Он раздраженно передернул плечами и, отвернувшись, спросил:
— А вам-то что? Зачем спрашиваете?
— Просто любопытно. — Священник почесал подбородок и убрал с лица улыбку. — Я человек любопытный; знания о плотских радостях, даже из вторых рук, все равно знания.
— Вероятно, многолетнее выслушивание чужих исповедей способствует развитию болезненного любопытства, — обронил Пит, по-прежнему не глядя на Абернати.
— Даже если так, это нисколько не оскверняет обряд таинства исповеди.
— Я знаю, что говорили вальденсы
[17]
. Я хотел сказать…
— Ты хотел сказать, что я вроде тех, кто в дырочку подсматривает за голыми бабами. — Абернати удрученно вздохнул, поднялся со стула, одернул сутану. — Ладно, я пошел домой.
Пит проводил священника до двери, а заодно и выпустил на двор Тома-Шустрика, чтоб тот сделал свои обычные вечерние дела.
Повсюду пыль была прибита росой. Но копыта голштинки поднимали дорожную пыль, которая летела в лицо Тибору. Он отворачивал голову в сторону и обозревал утренний пейзаж.
«Какие цвета! Сколько красок!.. Господи Иисусе! Какие краски!» — думал Тибор.
Утром мир красок живет особой жизнью: эта влажная зелень листьев, эта пастельная маслянистость серо-голубых перышек сойки, этот насыщенно-сочный цвет конских яблок — все и вся смотрится иначе! Чудесное преображение длится часов до одиннадцати. Потом буйство красок вроде бы остается, но магия как бы ускользает из мира — влажная магия утра.

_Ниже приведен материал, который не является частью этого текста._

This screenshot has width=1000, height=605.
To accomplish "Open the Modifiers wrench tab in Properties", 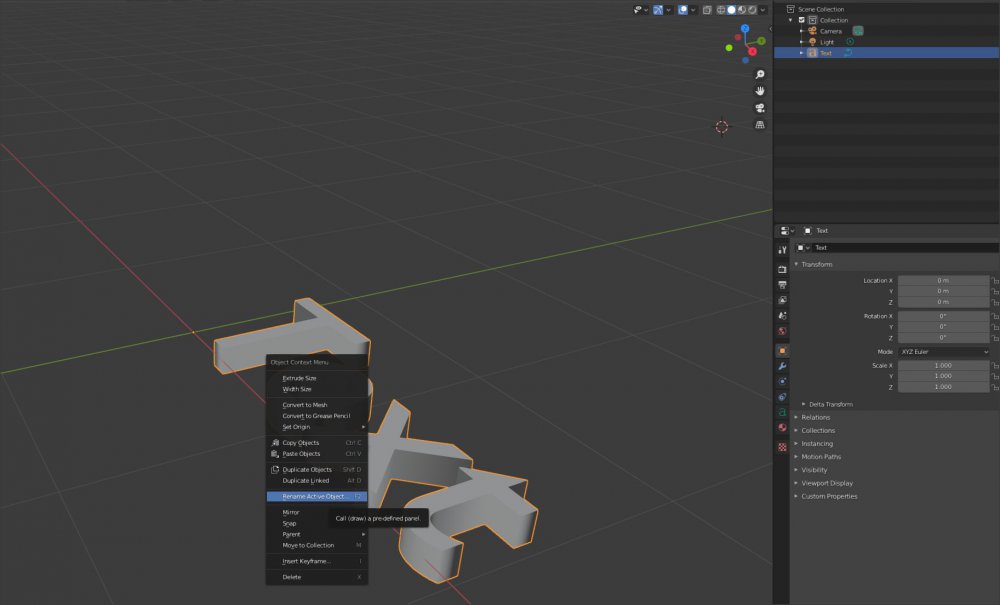I will [x=782, y=366].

Девять тридцать. Западный край неба подернут дымкой тумана. Она напомнила Тибору тени на репродукциях картин Рембрандта. Проще простого подделаться под колорит и стиль этого художника. Толкуют о каких-то особенных глазах на его портретах… И что публика в них находит? Что хочет, то и находит. Потому что Рембрандт дает только тени, тени и тени. Ничего больше. Он не утренний художник, а потому ничего не стоит писать точнехонько в его манере. А вот картины этих истинно утренних художников, импрессионистов, которые образовали единое направление, быть может, только потому, что жили в одном районе Парижа и сидели рядом за столиками в кафе «Gaibois», — их картины черта с два подделаешь. Они умели увидеть необычайность утреннего мира — и норовили ухватить его, пробуя то одни приемы, то другие, ходя кругами вокруг совершенства.

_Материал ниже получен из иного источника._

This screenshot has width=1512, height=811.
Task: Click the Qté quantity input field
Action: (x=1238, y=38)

Тибор упоенно наблюдал за птицами, впитывал прелесть их полета. Ах, утро даже слишком хорошо! Так бы и нарисовал всю эту благодать акварелью! Или нет, лучше не пожалеть сил и нарисовать маслом — слой за слоем, слой за слоем, как это ни трудно.
Рисовать, рисовать — работой отстраняя от себя…
Что отстраняя?
Корова тихонько всхрапнула, и Тибор отозвался ласковым, столь же нечленораздельным звуком.